Right, I see. You don't have to pass a query, I think. I'd rather not pass a query that forcefully remove some specific parameters in code.
@vblagoje Yeah, I agree. Then we would need to modify the existing unit test. So instead of sentiment analysis, we can use a question-answering prompt template. I already pushed my code. Could you take a look ?
As this change might have some unintended consequences @faaany , let me look through everything once again and perhaps add some tests. I'll update PR with my comments tomorrow.
@anakin87 would you please have a look at this PR? The objective is to remove kwargs filters in HFLocalInvocationLayer invoke. They change from release to release and often block users from using the latest pipeline parameters they need. The downside is that we remove "helper wheels" and shift the burden of responsibility to users - they become responsible for the params they pass from PromptNode.
@vblagoje @anakin87 I have updated the patch based on your comments. Could you take a final look? Many Thanks!
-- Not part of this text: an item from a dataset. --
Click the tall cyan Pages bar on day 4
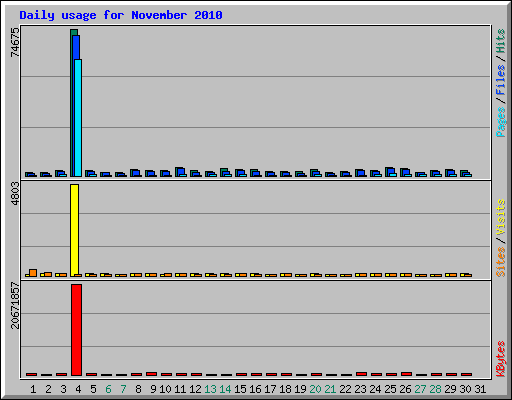This screenshot has width=512, height=400. (78, 118)
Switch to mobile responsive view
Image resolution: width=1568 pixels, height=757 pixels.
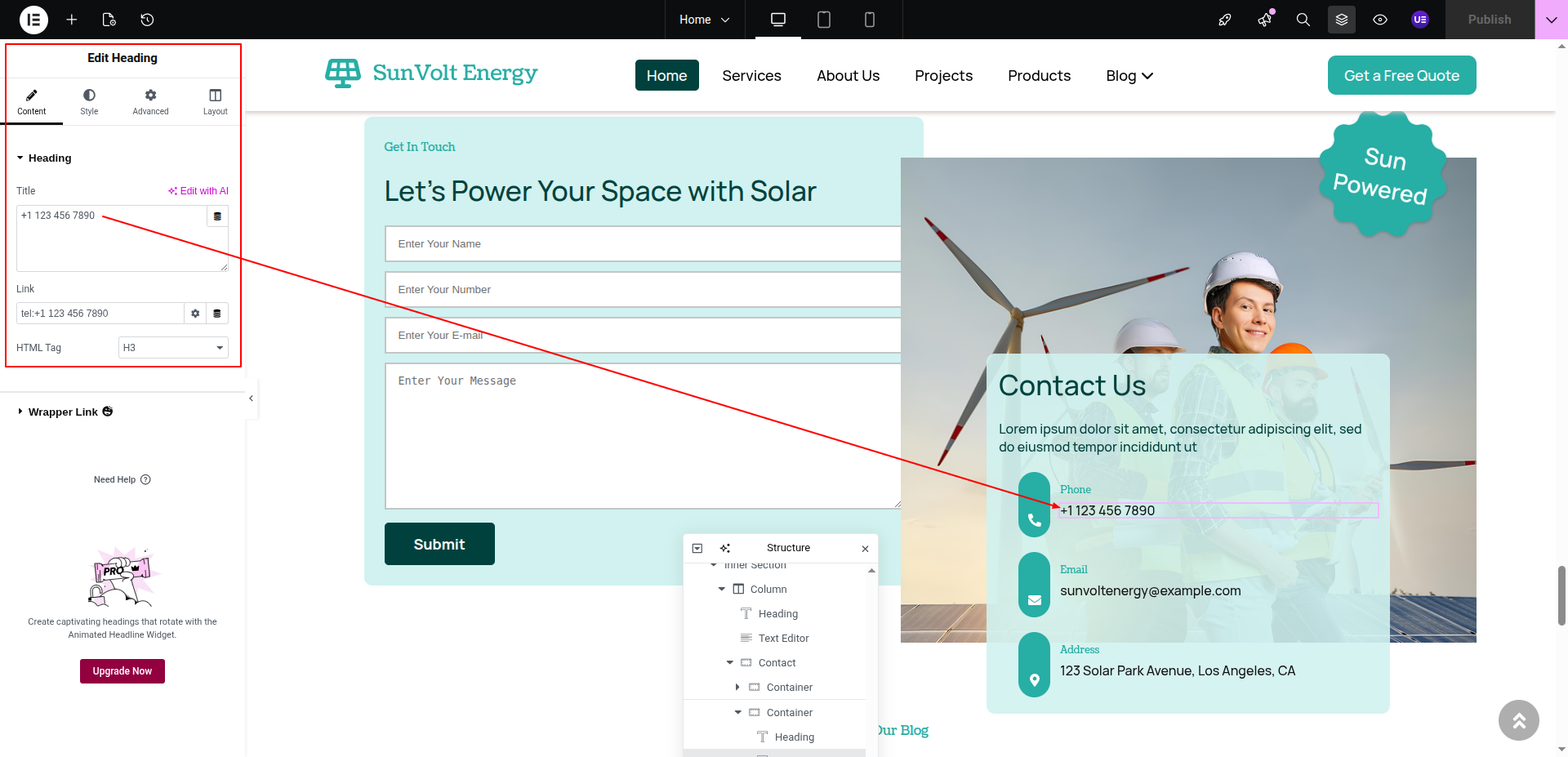pos(870,20)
Thanks for these updates @faaany . I'm consulting internally about the potentially unforeseen impact of these changes. One of the changes we are introducing with this PR is the following: in pipelines where users pass query (or documents) parameter but query (or documents) is not used in the prompt template - we'll have an issue in the HF invocation layer. One could argue this is a user's responsibility - not to pass the query parameter, but that's debatable. Give us another day or two to assess the impact. 🙏
Thanks for these updates @faaany . I'm consulting internally about the potentially unforeseen impact of these changes. One of the changes we are introducing with this PR is the following: in pipelines where users pass query (or documents) parameter but query (or documents) is not used in the prompt template - we'll have an issue in the HF invocation layer. One could argue this is a user's responsibility - not to pass the query parameter, but that's debatable. Give us another day or two to assess the impact. 🙏
no problem. We need to assess how often this case occurs. If this is indeed a common case, then we need to decide whether we should manually remove them in the invoke method or leave the filter there and keep adding parameters in the filter list.
@vblagoje any update regarding this PR?